- **EXTRACT**
= Plane wave expansion method =

Technique in computational electromagnetism

Plane wave expansion method (PWE) refers to a computational technique in electromagnetics to solve the Maxwell's equations by formulating an eigenvalue problem out of the equation. This method is popular among the photonic crystal community as a method of solving for the band structure (dispersion relation) of specific photonic crystal geometries. PWE is traceable to the analytical formulations, and is useful in calculating modal solutions of Maxwell's equations over an inhomogeneous or periodic geometry. It is specifically tuned to solve problems in a time-harmonic forms, with non-dispersive media (a reformulation of the method named Inverse dispersion allows frequency-dependent refractive indices).

Various open-source implementations of plane wave expansion method for calculating band diagrams were published in the photonics literature, including MPB.

==Principles==

Plane waves are solutions to the homogeneous Helmholtz equation, and form a basis to represent fields in the periodic media. PWE as applied to photonic crystals as described is primarily sourced from Dr. Danner's tutorial.

- **EXERCISE GOAL**
Copy out the article on the plane wave expansion method word for word, in full. The material that comes next has no connection to the article on the plane wave expansion method.

- **DATASET EXCERPTS**
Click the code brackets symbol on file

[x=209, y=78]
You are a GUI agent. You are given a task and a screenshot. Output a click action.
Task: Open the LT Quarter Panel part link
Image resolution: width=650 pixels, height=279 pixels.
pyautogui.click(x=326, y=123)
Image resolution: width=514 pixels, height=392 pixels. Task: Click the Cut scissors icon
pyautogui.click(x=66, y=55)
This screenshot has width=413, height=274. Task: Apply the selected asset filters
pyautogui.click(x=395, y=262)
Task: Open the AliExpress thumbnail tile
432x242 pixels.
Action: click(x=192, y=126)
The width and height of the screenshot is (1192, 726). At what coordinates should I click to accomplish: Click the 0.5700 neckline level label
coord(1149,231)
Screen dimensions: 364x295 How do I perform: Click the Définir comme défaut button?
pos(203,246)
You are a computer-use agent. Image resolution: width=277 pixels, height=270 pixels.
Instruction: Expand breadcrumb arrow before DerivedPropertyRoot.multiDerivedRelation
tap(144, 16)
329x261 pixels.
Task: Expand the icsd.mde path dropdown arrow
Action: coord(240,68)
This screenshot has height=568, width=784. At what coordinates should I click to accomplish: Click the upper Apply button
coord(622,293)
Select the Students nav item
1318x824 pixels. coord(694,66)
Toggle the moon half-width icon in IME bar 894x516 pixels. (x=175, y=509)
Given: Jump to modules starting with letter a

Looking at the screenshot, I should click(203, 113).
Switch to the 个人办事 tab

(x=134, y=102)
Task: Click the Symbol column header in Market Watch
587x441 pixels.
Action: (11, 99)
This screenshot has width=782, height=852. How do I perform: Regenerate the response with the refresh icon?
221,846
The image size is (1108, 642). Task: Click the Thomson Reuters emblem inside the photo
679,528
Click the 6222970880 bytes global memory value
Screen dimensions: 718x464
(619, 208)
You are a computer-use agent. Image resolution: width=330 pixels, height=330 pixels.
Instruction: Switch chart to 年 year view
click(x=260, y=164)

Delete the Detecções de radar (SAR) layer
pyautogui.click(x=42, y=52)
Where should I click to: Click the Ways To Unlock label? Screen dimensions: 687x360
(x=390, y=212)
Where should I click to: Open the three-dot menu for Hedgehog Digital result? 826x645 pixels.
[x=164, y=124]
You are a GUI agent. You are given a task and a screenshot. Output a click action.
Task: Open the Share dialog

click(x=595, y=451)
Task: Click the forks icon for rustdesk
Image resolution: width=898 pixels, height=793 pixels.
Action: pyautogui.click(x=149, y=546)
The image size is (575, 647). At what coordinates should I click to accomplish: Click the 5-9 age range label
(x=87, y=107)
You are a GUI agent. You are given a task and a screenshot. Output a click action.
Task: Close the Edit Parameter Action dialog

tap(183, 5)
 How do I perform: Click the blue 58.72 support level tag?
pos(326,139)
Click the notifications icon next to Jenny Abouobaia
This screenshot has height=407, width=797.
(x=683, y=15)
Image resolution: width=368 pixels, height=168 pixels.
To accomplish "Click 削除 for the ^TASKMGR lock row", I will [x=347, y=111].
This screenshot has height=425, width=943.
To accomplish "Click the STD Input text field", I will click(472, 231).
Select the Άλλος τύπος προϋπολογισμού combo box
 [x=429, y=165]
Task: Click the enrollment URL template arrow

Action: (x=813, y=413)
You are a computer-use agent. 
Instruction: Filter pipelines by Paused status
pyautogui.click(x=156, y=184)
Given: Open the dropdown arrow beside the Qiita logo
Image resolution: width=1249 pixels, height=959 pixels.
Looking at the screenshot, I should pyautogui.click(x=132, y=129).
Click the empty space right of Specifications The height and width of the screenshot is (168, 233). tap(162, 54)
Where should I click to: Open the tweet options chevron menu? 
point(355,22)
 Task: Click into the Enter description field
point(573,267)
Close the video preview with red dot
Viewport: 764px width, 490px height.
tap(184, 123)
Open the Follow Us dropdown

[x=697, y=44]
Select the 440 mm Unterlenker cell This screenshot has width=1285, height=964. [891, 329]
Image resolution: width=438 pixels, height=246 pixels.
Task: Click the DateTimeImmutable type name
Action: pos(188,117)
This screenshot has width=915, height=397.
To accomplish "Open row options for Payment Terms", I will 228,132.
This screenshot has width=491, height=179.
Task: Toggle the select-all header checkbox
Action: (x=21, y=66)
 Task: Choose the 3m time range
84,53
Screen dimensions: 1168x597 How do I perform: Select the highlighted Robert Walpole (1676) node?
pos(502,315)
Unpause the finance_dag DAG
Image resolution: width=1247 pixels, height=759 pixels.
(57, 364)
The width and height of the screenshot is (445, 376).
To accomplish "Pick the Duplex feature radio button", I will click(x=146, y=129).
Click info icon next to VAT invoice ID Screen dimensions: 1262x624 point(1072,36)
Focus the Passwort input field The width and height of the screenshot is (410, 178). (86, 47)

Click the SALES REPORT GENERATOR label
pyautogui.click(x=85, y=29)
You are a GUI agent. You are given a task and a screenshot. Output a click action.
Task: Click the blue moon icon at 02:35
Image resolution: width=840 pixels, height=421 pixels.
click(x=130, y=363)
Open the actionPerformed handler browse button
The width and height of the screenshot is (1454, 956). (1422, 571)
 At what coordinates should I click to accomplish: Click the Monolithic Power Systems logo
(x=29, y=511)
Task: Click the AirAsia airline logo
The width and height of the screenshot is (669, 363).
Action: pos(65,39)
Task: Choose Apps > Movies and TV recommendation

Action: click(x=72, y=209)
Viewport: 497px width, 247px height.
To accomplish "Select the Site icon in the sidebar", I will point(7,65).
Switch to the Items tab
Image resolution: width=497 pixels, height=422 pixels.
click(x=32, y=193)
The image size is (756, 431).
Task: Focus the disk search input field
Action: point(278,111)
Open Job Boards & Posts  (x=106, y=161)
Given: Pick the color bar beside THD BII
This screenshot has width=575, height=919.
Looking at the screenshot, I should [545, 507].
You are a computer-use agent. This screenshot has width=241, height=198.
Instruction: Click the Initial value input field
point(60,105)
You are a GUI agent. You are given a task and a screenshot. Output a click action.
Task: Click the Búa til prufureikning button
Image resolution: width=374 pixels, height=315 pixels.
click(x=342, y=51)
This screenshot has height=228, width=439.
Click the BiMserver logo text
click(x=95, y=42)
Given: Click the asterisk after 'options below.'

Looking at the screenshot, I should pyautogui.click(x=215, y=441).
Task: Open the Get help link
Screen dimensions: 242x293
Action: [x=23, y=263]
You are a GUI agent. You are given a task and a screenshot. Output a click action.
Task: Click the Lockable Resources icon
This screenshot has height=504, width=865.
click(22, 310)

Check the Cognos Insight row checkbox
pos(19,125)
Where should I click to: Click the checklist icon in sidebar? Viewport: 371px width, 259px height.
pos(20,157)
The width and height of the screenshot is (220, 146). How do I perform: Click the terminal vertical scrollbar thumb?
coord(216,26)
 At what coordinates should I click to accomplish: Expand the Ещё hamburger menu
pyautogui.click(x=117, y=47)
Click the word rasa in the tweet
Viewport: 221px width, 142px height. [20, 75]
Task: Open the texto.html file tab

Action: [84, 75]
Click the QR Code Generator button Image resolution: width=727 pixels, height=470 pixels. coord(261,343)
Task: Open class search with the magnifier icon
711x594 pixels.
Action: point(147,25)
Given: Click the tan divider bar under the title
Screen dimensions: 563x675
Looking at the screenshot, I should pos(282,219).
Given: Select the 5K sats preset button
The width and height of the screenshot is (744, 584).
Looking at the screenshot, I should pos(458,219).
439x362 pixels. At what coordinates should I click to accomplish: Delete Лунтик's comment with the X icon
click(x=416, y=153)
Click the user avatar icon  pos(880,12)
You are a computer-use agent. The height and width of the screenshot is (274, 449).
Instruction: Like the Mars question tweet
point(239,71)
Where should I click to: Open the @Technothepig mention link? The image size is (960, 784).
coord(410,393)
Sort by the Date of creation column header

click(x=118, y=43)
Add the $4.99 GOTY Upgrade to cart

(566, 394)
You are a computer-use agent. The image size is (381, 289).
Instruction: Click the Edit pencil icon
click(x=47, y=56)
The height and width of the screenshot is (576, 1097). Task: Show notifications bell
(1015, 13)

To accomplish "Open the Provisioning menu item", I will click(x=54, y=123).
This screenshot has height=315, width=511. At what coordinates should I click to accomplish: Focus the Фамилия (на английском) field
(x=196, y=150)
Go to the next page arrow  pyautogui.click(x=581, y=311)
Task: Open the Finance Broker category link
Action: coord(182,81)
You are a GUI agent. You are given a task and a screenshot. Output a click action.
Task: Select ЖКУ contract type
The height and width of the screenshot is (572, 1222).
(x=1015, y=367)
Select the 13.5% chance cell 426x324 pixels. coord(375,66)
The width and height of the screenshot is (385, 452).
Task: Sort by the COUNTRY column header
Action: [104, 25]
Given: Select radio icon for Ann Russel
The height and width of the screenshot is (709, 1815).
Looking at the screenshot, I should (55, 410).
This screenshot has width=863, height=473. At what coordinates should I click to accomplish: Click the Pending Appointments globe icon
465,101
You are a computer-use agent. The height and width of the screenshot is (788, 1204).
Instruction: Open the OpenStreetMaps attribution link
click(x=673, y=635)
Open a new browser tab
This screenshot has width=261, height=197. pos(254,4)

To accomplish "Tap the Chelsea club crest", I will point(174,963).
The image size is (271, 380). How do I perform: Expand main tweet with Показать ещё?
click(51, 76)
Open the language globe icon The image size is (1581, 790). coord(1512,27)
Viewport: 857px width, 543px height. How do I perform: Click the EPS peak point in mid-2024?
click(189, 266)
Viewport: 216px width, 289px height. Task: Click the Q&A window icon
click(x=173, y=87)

- **TASK SOLUTION**
= Plane wave expansion method =

Technique in computational electromagnetism

Plane wave expansion method (PWE) refers to a computational technique in electromagnetics to solve the Maxwell's equations by formulating an eigenvalue problem out of the equation. This method is popular among the photonic crystal community as a method of solving for the band structure (dispersion relation) of specific photonic crystal geometries. PWE is traceable to the analytical formulations, and is useful in calculating modal solutions of Maxwell's equations over an inhomogeneous or periodic geometry. It is specifically tuned to solve problems in a time-harmonic forms, with non-dispersive media (a reformulation of the method named Inverse dispersion allows frequency-dependent refractive indices).

Various open-source implementations of plane wave expansion method for calculating band diagrams were published in the photonics literature, including MPB.

==Principles==

Plane waves are solutions to the homogeneous Helmholtz equation, and form a basis to represent fields in the periodic media. PWE as applied to photonic crystals as described is primarily sourced from Dr. Danner's tutorial.